Systems on Silicon Manufacturing Company Pte. Ltd.
- Type: Private
- Industry: Electronics
- Founded: December 1998; 27 years ago in Singapore
- Founder: TSMC NXP Semiconductors EDB Investments
- Headquarters: Pasir Ris, Singapore
- Products: Semiconductor
- Owner: TSMC Philips (1998-2006) NXP Semiconductors (2006-present)
- Website: www.ssmc.com

= Systems on Silicon Manufacturing =

Singaporean semiconductor fabrication company

Systems on Silicon Manufacturing Company Pte. Ltd. (more commonly known as SSMC) is a Singaporean semiconductor fabrication company located in Pasir Ris Wafer Fab Park. It was incorporated in 1999 and is a joint venture between NXP Semiconductors (until 2006 Philips) and TSMC. Founded by Philips and EDB Investments, the plant was completed in 2000.

==History==
Founded in December 1998, the company is a joint venture between NXP Semiconductors (until 2006 semiconductor division of Philips) and TSMC. Key technologies that the organisation specializes in range from 0.25-micron to 0.14-micron that support logic, embedded flash memory, mixed signal and RF applications. In addition to manufacturing, the company also offers commercial advice and support services to customer's business process.

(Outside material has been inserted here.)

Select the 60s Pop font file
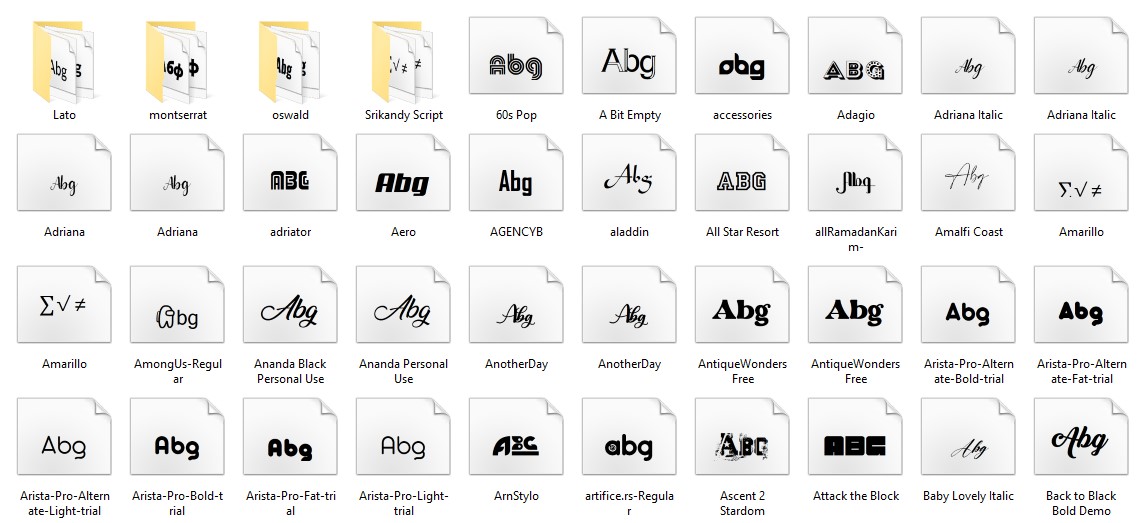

In 2006, both NXP and TSMC increased their shares in the company to 61.2% and 38.8% respectively by purchasing shares held by EDB Investments.

==Facilities==
Systems on Silicon Manufacturing frequently upgrades their manufacturing capabilities and products which are influenced by the demand cycles of the semiconductor industry. In 2007, the company established a research and development center to develop specialized manufacturing process, automotive, near field communication and RF markets. In 2010, SSMC shifted its focus from producing chips catering to devices such as, smartphones and laptops, to high-performance mixed signal (HPMS) semiconductor chips, which are mostly used in biometric passports, to support technology applications aimed at solving everyday challenges.

A new plant was constructed at a cost of S$2 billion, the gross floor area of the plant is about 90000 m2. Construction of the plant started in 2000 and was completed by 2001, with a production output of 30,000 wafers per month. The manufacturing facilities are upgraded constantly to meet market demands and in 2010, its monthly production capacity increased to 53,000 wafers.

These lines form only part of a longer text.